S.M. Cette vision ne sera accessible que dans les endroits concentrés, c’est clair. Pas dans des endroits éloignés. C’est comme Uber. Mais dans les endroits concentrés, le modèle sera accessible à tout le monde puisque les algorithmes se seront ” commoditisés “. Tout le monde y aura accès. L’enjeu, dans les endroits concentrés, sera l’optimisation des capacités de stockage, de transport ou l’agrégation de produits. Demain, quand un client fera ses courses dans un Carrefour et qu’il lui manquera deux produits importants, vous aurez intérêt à lui proposer l’algorithme qui lui dira où les trouver et qui les fera préparer. Sinon, un concurrent récupérera le client. L’enjeu, comme vous l’avez dit, c’est d’avoir la relation avec le client. Si vous lui prouvez, avec des technologies, que vous pouvez le servir et lui offrir ce qu’il veut, il aura le réflexe de sortir son smartphone et vous écoutera. C’est ce qu’est en train de faire Amazon et d’autres acteurs semblables. Ils préparent des plateformes qui se connecteront à tout type de magasins et qui sauront où se trouve chaque produit souhaité et quel est son prix, et qui connecteront le client à l’entreprise qui ira le lui chercher, ou lui proposeront le parcours pour y aller lui-même en fonction de son mode de locomotion… La relation et le respect du client restent le plus important. Mais qui aura ce point d’entrée unique de confiance vis-à-vis du client ? Amazon ? Un agrégateur ? Une start-up qu’on ne connaît pas encore qui sera connectée à tout l’écosystème, dont les magasins comme les vôtres, et qui sera capable d’agréger de manière intelligente et d’accueillir tout le monde, y compris les gens éloignés, y compris le low cost pour les gens qui ont peu moins les moyens ?

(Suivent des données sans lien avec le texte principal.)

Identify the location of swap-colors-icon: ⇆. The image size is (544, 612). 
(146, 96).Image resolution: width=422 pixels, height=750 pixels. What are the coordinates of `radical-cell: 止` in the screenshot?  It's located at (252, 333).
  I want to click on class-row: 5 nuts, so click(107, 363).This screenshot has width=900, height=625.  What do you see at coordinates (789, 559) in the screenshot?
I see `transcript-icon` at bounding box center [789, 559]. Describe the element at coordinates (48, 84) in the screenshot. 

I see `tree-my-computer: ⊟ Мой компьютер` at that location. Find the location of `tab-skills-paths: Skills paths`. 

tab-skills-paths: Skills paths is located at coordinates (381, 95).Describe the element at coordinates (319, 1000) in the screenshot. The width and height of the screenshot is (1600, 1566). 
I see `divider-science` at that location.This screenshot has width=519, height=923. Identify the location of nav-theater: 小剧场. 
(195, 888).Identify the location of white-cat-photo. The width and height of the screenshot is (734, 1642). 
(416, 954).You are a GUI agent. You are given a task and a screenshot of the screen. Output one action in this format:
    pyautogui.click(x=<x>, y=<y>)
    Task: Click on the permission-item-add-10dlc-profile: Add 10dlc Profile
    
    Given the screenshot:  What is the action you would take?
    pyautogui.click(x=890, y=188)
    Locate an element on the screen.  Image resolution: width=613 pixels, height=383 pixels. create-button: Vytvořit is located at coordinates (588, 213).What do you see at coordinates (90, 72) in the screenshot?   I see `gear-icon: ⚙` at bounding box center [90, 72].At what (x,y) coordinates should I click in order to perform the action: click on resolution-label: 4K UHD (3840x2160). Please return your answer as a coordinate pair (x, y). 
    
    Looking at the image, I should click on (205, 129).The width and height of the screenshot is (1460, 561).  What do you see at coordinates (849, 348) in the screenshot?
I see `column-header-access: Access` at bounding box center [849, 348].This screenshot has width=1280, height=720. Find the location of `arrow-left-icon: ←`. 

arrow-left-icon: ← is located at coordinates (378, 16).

G.G. Il y a, c’est vrai, un risque de désintermédiation. Ce risque existe mais tous les retailers travaillent à l’amélioration de la relation client, et de la connaissance des clients. Et nous détenons aujourd’hui ce que ces grandes sociétés du numérique n’ont pas : l’expérience commerciale, la connaissance du produit, de son achat, d’une relation entre un client et son produit, le monde du magasin, etc. Les rachats de distributeurs par ces sociétés du Web sont une manière d’acquérir ce know how. A l’inverse, des sociétés du retail s’associent ou rachètent des boîtes… Carrefour a un partenariat avec Google pour travailler sur l’intelligence artificielle dans le but d’éviter les ruptures en magasins, pour améliorer le parcours client et personnaliser la relation. Les deux mondes apprennent, pour l’instant, l’un de l’autre. Est-ce qu’à la fin, l’un prendra le pas sur l’autre, je ne sais pas. Je suis convaincu aujourd’hui de la raison d’être d’un magasin physique. Je reste convaincu par l’importance d’une relation sociale émotionnelle entre un magasin, un produit, un consommateur, un producteur. L’avenir nous dira par quel chemin il faudra passer pour arriver dans le monde que vous décrivez…

(*) ” Stéphane Mallard, “Disruption”, éditions Dunod, 256 pages.